Kathleen Stept (Dofetilide 250mcg bid, Diltiazem 120 mg, Coumadin 5mg, baby

aspirin), , Mississippi

> Kathleen wrote: <<Sick and tired of being sick and tired>>

>

> Wonderful way to put it Kathleen. I spent much of yesterday in afib and you

> describe it perfectly.

>

> As far as ablations being common, I'm not so sure. appears to be a

> similar town to Kalamazoo, where I live. Not small, but not a metropolis

> either. We have an EP here who does ablations, and the PR the cardio group

> puts out to the public is that it is a piece of cake. (I have not spoken

> with him directly.) Yet, in a simple, quickly stated sentence, my

> cardiologist said I should not let " anyone " in town do a PVI on myself. No

> names spoken, no elaboration, no emotion. He did not want to sully a

> colleague, but he was honoring his responsibility to me, his patient, to

> provide his best judgment. He then offered to refer me to one of the names

> that pops up in our group every so often. (Not Dr.

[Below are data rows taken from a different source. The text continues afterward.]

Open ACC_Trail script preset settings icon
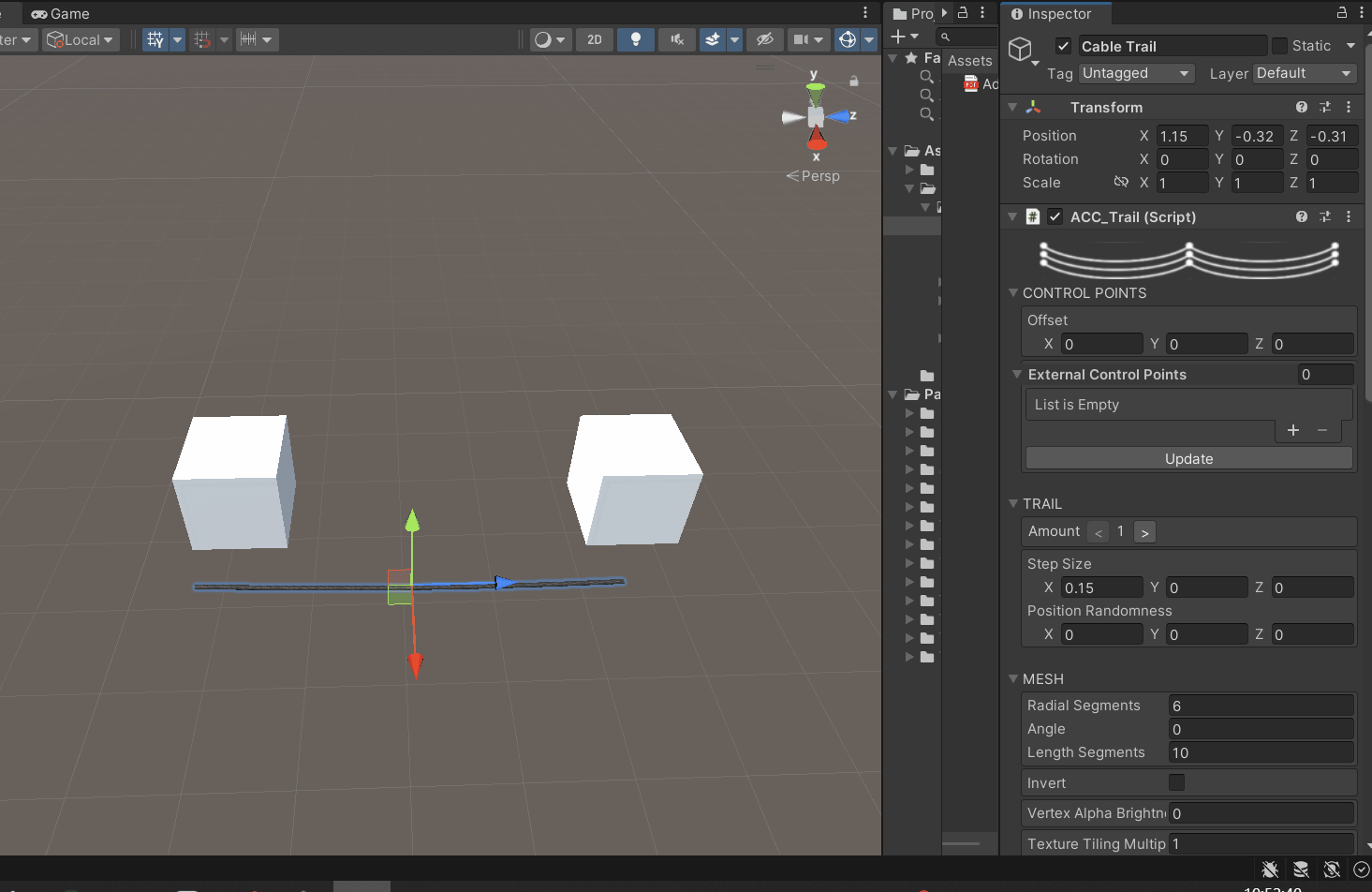[x=1324, y=217]
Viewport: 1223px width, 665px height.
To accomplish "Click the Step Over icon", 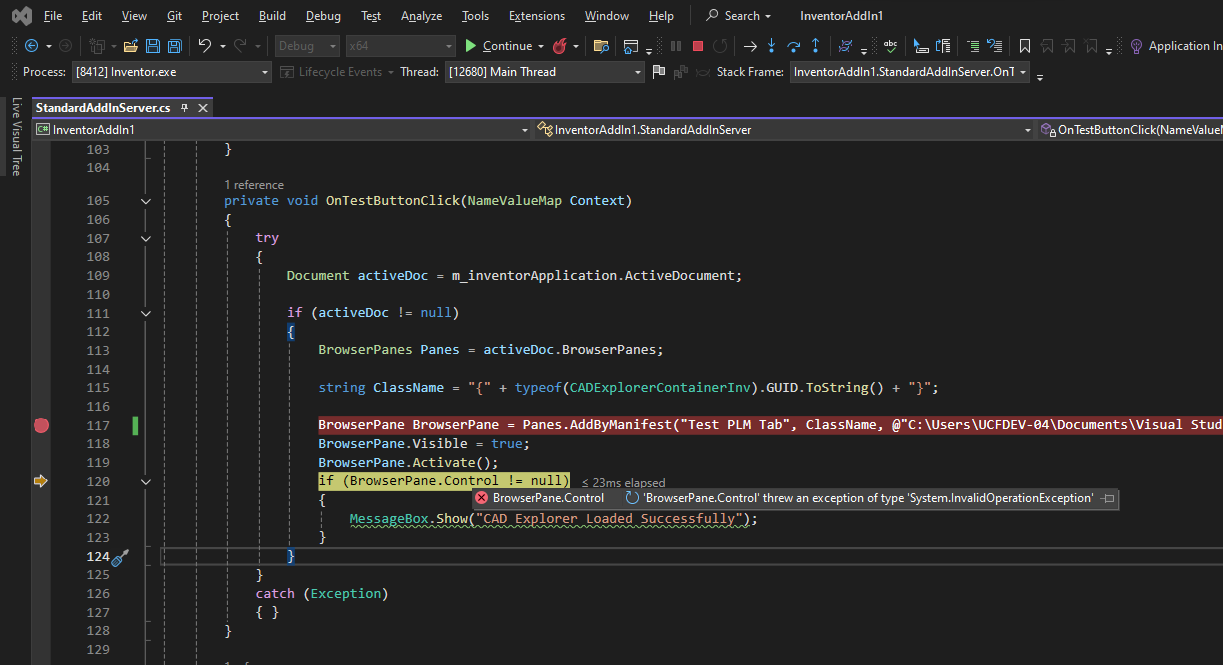I will pyautogui.click(x=793, y=45).
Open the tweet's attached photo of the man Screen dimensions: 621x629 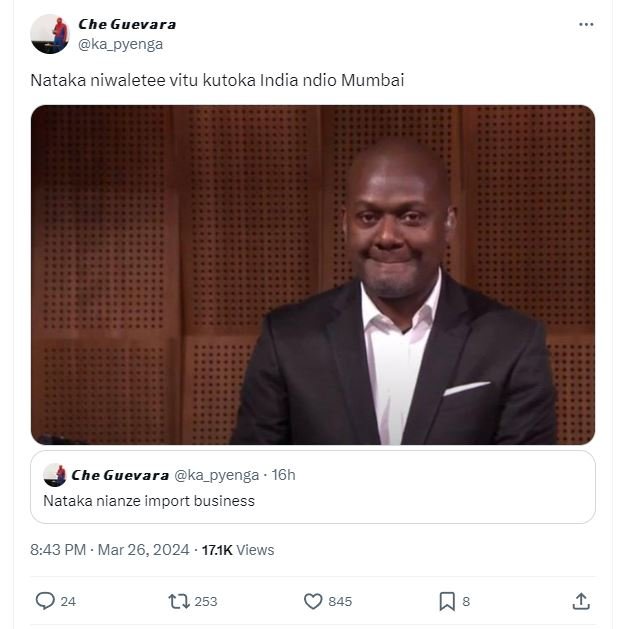pyautogui.click(x=313, y=275)
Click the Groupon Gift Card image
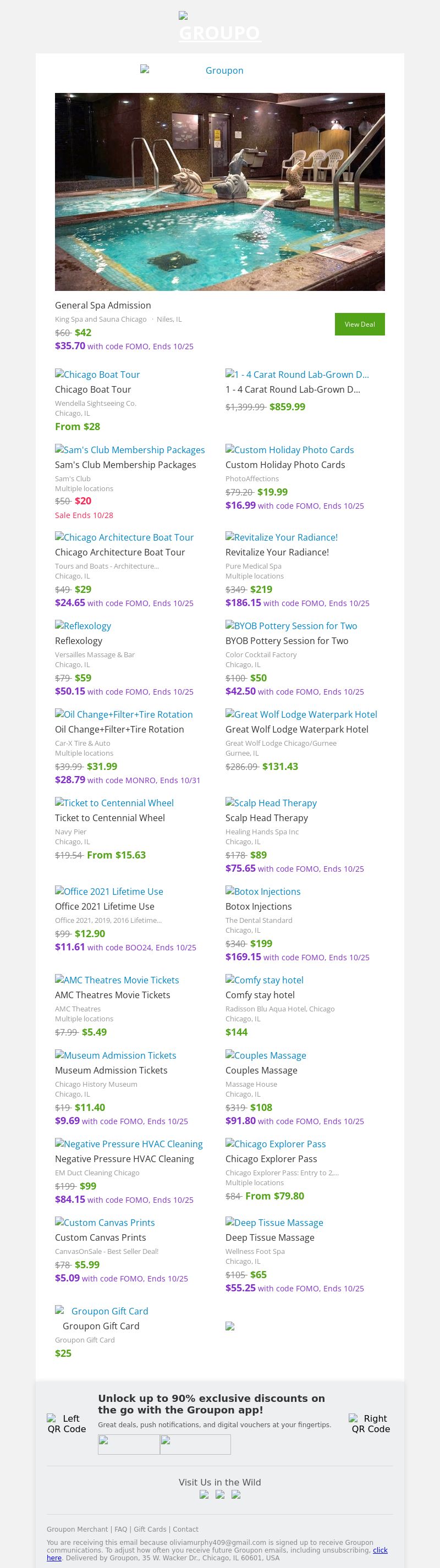The height and width of the screenshot is (1568, 440). pos(102,1311)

Natale, though. There are

> others.)

>

> I believe the day will come when our " local " EP is as good as those with

> national reps, but I don't want him to practice on me. Your EP may already

> have the requisite experience. I don't remember if you ever asked him. I am

> not alarmed that yours spent so much time with you discussing risks as much

> as I am the suggestion that your AV node might have to go. I just don't

> understand why that would even come up at this point. (But I'm not a doctor,

> much less an EP.)

>

> The fact yours was willing to be helpful in sending you to someone who

> specializes in ablation is a sign of that he has mastered an important part

> of the best medical practice. It takes a big ego to be a doctor and it is

> obvious your doc knows how to deal with the downside of his. Myself, I would

> probably pass out at the first sign of blood from a cut I made into another

> human being. I'd recommend everyone go to someone else. Not out of elegance

> but out of fear.

>

> Others in our group have reported that CC bills about $60,000 for an

> ablation and accepts less than $30,000 from insurance as full payment. (This

> is just a general memory.) These kind of discrepancies are common these

> days, as part of the rhetoric of health care. Kind of makes the car dealer

> who sells the same car for two different prices to two different customers

> seem like an amateur deal maker. It is no different here at my local

> hospitals, one of which is now threatening to deny Blue Cross. BTW, CC has a

> good reputation for accepting insurance.

>

> Having said all this, the probability is that if you have it done locally

> you will do fine as long as he stays away from your AV node.

>

> - OU alum in MI

>

>

>

>

[Guest guest]

> , did you ask your EP about what we talked about the other

> day.......about the different burn patterns in the Frecnh V italian

> procedures and about the 2 complete circles around the pulmonary

> veins?

******

Yes, .He said the Pappone definately makes two circles, each

encompassing two pulmonary veins. Which is different from

the " ostial " ablation. Dang, yet another new term! I said, of course

by ostial you mean the French procedure? He said, yes. In the French

procedure, we go around each of the pulmonary veins, closer to the

ostia. He is doing the Pappone procedure now, said the last one he

(and his colleague, they do the afib ablations together) did took

only 2 hours. Says it's much easier that the French, but he is not

sure yet whether the success rates will be better.

[Guest guest]

--- In AFIBsupport , " susanr20z03 " <susanr20z03@y...>

wrote

> Yes, .He said the Pappone definately makes two circles, each

> encompassing two pulmonary veins. Which is different from

> the " ostial " ablation. Dang, yet another new term! I said, of

course

> by ostial you mean the French procedure? He said, yes. In the

French

> procedure, we go around each of the pulmonary veins, closer to the

> ostia.

I wonder if in the Pappone procedure there is less risk of stenosis?